__Goal of the exercise__:
Reproduce the data below verbatim, beginning at the line that contains "Identify the click" and stopping after the line that contains "Kiedy skorzystać z". Leave the pictures out of your answer.

__Supplied information__:
╔══

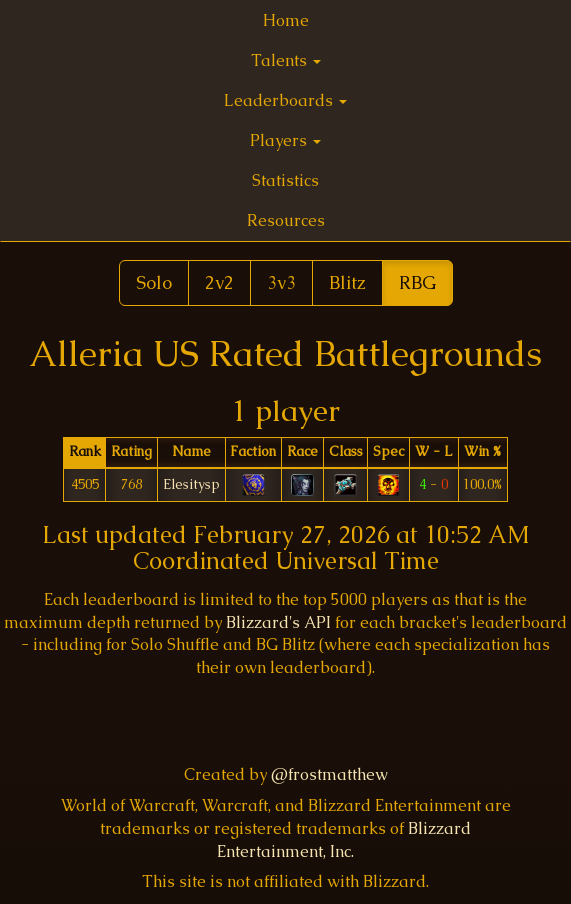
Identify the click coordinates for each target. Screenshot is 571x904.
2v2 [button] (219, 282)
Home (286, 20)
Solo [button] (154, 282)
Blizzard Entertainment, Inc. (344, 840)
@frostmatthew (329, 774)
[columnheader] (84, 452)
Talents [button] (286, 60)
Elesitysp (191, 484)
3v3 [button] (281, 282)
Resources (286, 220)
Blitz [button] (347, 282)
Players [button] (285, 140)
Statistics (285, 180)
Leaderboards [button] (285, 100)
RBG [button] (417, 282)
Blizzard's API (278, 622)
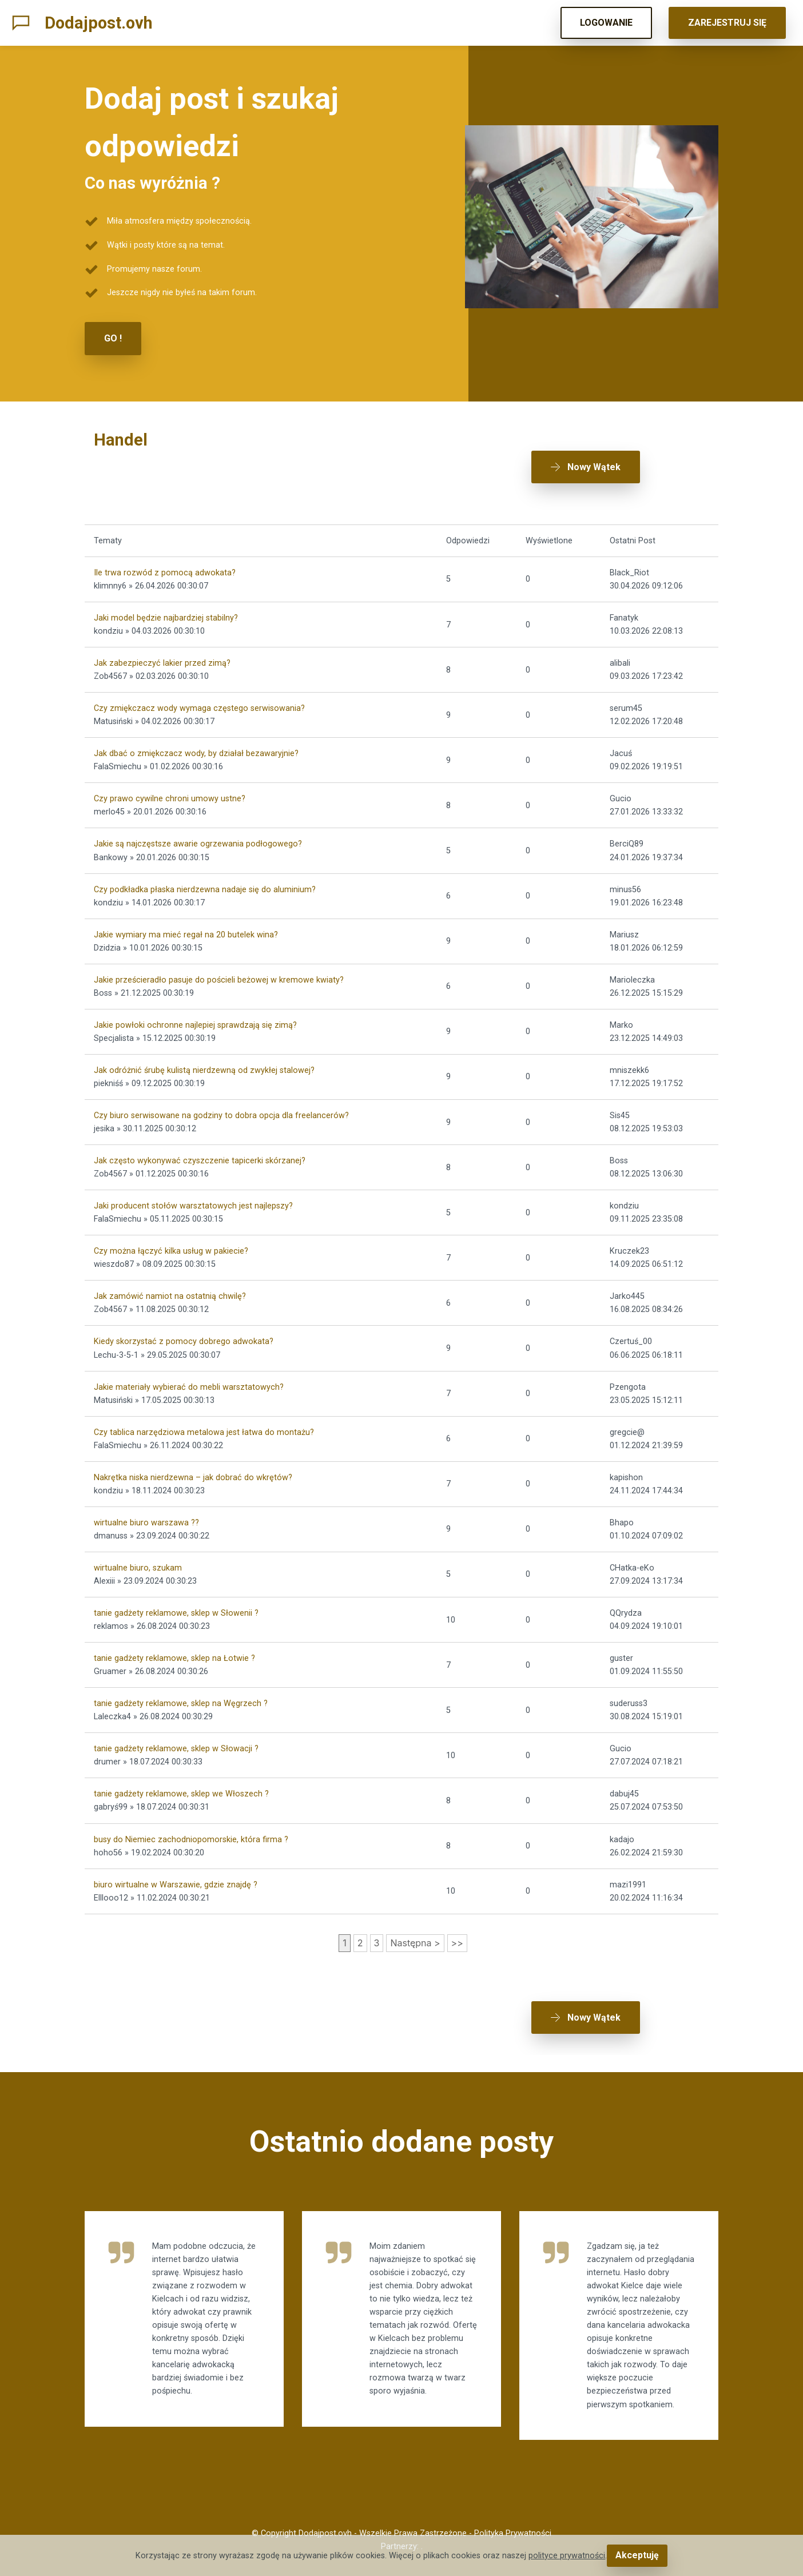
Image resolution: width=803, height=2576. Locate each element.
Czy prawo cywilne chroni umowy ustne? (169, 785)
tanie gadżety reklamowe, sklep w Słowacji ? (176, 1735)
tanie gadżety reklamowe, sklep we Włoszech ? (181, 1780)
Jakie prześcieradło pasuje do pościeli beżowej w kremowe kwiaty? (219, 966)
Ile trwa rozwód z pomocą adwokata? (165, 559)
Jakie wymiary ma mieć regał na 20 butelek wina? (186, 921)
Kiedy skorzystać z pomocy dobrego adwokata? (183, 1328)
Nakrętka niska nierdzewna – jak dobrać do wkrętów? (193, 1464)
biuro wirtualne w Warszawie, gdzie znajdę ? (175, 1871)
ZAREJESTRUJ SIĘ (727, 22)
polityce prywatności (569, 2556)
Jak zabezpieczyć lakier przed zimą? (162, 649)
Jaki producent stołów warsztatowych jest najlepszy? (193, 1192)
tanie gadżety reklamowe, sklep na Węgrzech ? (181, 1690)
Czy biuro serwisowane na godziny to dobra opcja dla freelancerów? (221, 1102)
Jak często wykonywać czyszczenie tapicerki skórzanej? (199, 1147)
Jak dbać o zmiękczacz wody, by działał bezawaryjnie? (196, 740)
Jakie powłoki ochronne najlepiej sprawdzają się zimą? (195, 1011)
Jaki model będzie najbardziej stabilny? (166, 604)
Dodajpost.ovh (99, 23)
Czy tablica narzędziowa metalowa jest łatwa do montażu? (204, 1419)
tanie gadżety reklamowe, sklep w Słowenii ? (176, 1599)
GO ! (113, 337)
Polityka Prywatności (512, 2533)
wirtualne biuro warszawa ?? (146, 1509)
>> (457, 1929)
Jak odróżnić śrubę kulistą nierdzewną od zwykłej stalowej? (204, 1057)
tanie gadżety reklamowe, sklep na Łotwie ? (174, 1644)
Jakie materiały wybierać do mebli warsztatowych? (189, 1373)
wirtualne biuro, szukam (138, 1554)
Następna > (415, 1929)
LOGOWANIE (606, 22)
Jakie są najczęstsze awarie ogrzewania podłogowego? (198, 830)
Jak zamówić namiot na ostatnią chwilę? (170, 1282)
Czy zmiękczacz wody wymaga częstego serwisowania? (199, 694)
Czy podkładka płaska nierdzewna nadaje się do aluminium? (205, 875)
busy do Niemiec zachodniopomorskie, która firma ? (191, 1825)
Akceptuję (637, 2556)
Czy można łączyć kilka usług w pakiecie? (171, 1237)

╚══
╔══

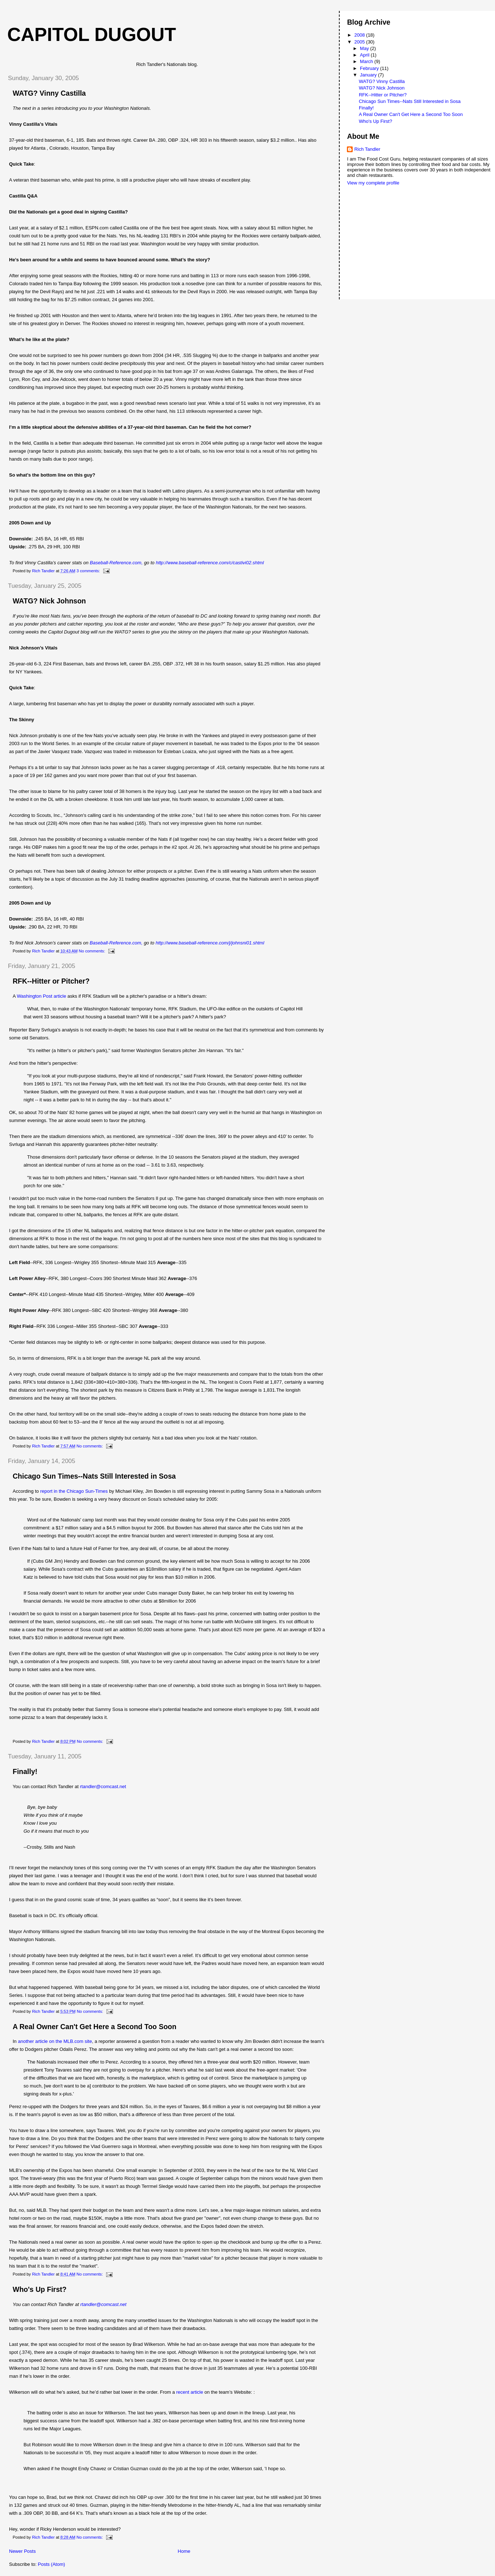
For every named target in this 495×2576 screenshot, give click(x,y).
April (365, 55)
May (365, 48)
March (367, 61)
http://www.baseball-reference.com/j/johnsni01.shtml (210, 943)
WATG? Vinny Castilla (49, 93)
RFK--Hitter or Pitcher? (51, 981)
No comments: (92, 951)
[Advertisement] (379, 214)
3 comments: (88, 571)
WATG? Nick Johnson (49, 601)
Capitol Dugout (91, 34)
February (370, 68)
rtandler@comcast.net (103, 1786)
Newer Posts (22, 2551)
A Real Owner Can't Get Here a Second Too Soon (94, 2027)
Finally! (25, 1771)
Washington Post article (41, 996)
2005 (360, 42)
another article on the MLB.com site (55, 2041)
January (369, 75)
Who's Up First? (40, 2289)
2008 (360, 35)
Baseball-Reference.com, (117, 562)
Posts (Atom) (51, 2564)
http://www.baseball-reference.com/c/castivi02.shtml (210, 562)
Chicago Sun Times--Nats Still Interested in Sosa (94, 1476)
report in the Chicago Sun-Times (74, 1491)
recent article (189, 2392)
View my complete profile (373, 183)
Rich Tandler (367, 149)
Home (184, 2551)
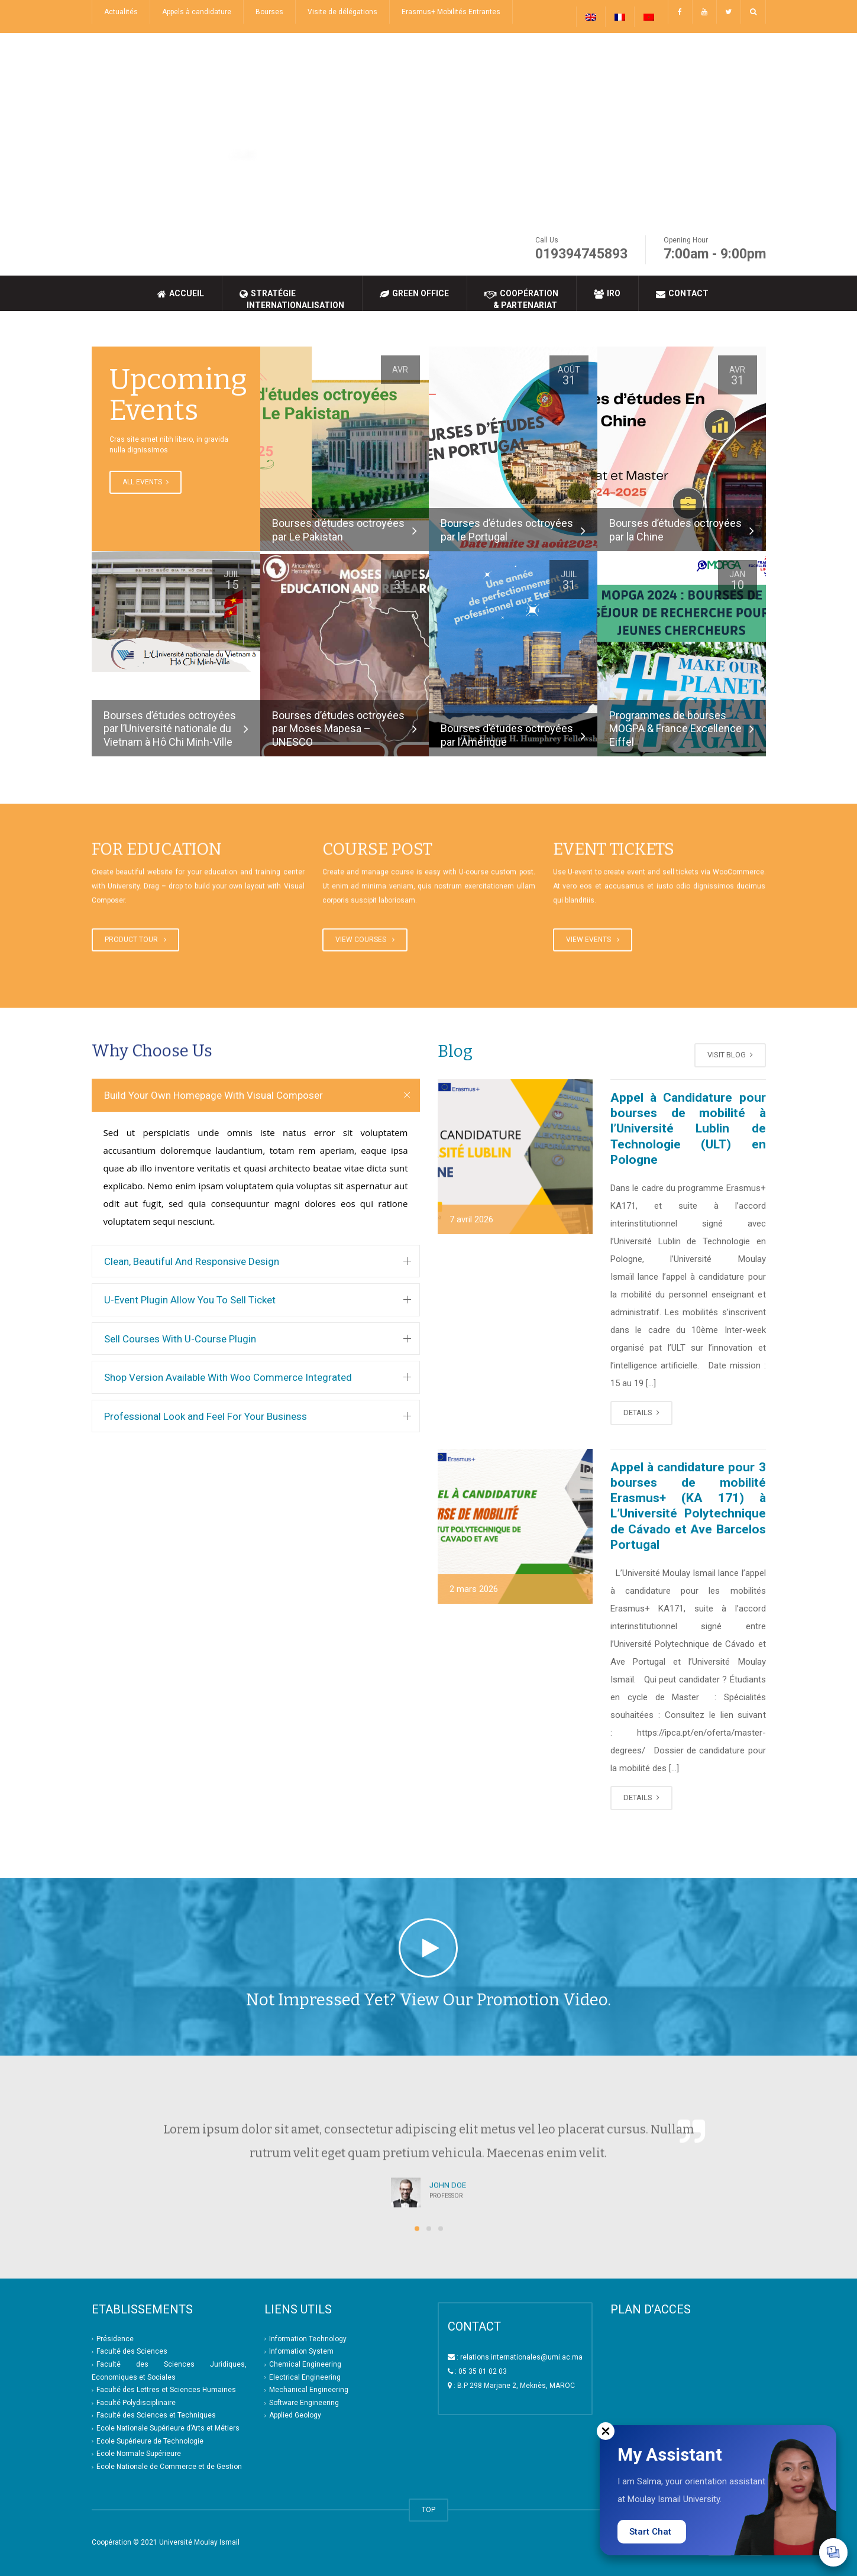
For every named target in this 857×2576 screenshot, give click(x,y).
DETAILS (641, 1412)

╚══
╔══

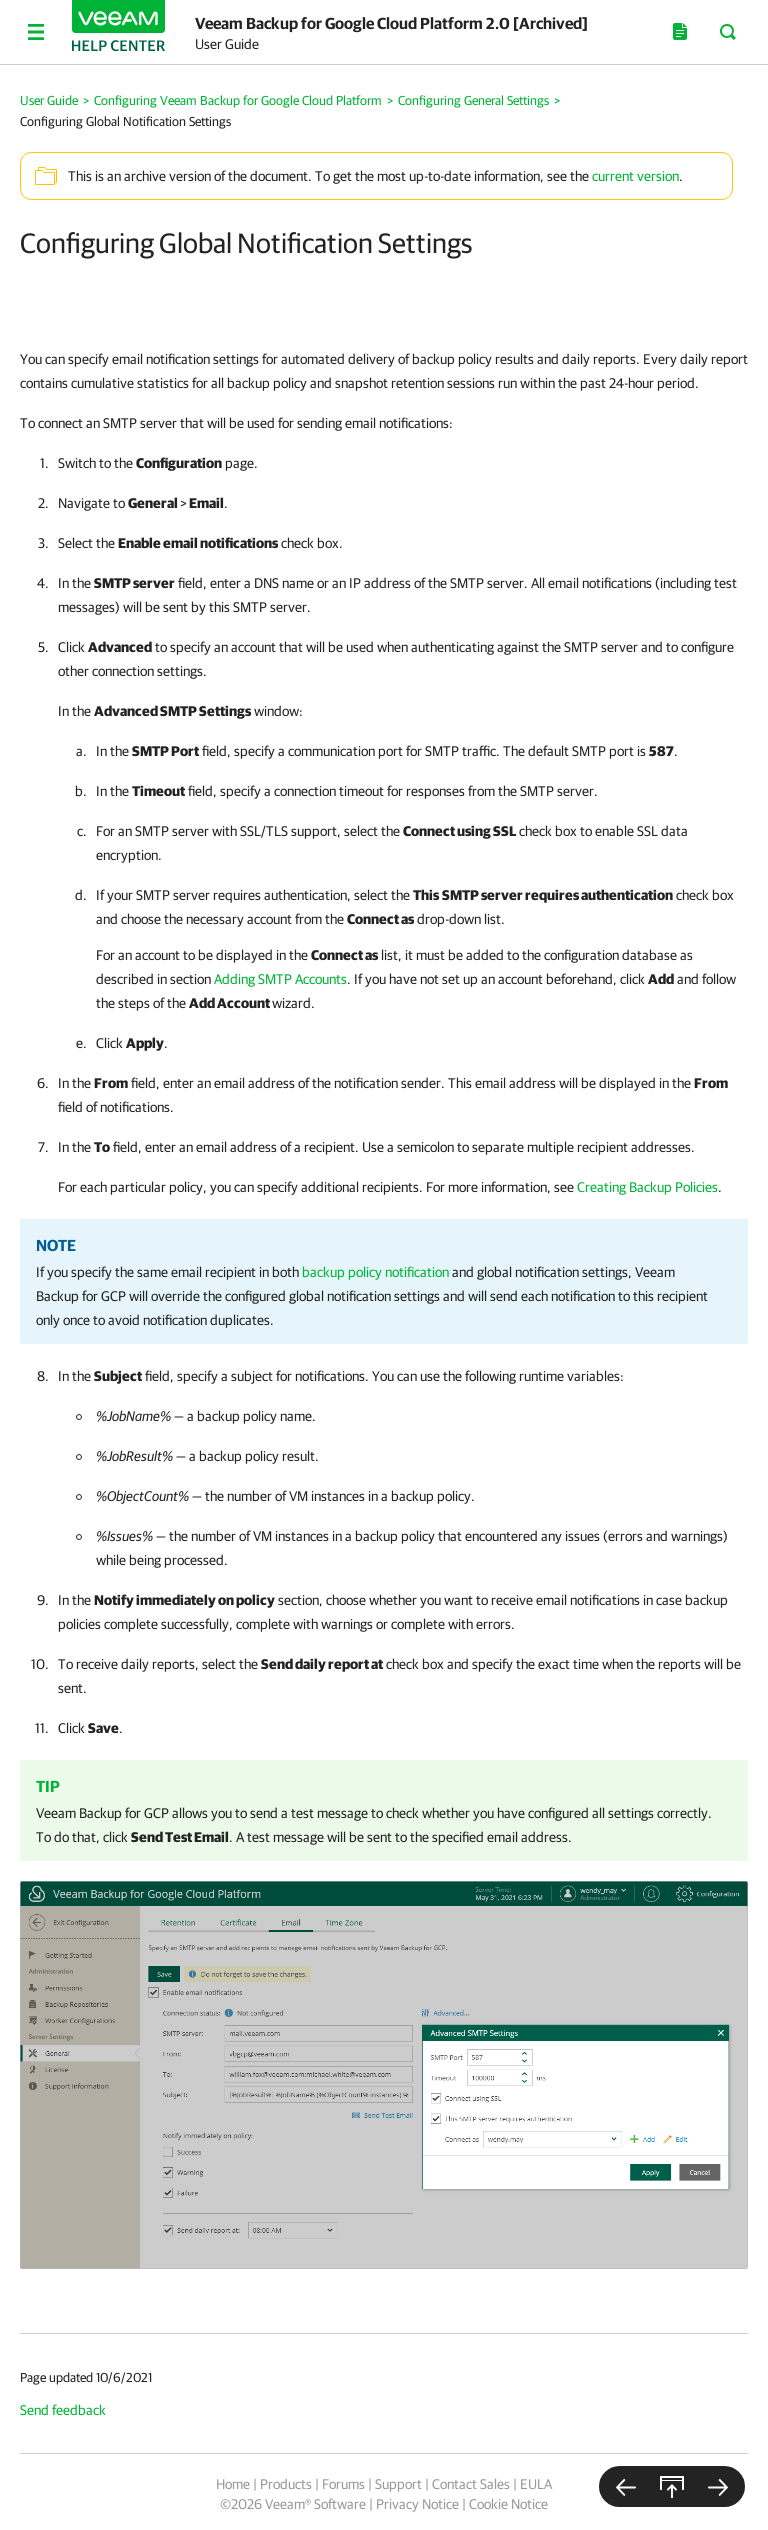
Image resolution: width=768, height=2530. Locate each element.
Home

╚══

__Exercise response__:
Identify the click coordinates for each target. Screenshot is 571x904.
2v2 [button] (219, 282)
Home (286, 20)
Solo [button] (154, 282)
Blizzard Entertainment, Inc. (344, 840)
@frostmatthew (329, 774)
[columnheader] (84, 452)
Talents [button] (286, 60)
Elesitysp (191, 484)
3v3 [button] (281, 282)
Resources (286, 220)
Blitz [button] (347, 282)
Players [button] (285, 140)
Statistics (285, 180)
Leaderboards [button] (285, 100)
RBG [button] (417, 282)
Blizzard's API (278, 622)
Image resolution: width=803, height=2576. Locate each element.
Czy prawo cywilne chroni umowy ustne? (169, 785)
tanie gadżety reklamowe, sklep w Słowacji ? (176, 1735)
tanie gadżety reklamowe, sklep we Włoszech ? (181, 1780)
Jakie prześcieradło pasuje do pościeli beżowej w kremowe kwiaty? (219, 966)
Ile trwa rozwód z pomocą adwokata? (165, 559)
Jakie wymiary ma mieć regał na 20 butelek wina? (186, 921)
Kiedy skorzystać z pomocy dobrego adwokata? (183, 1328)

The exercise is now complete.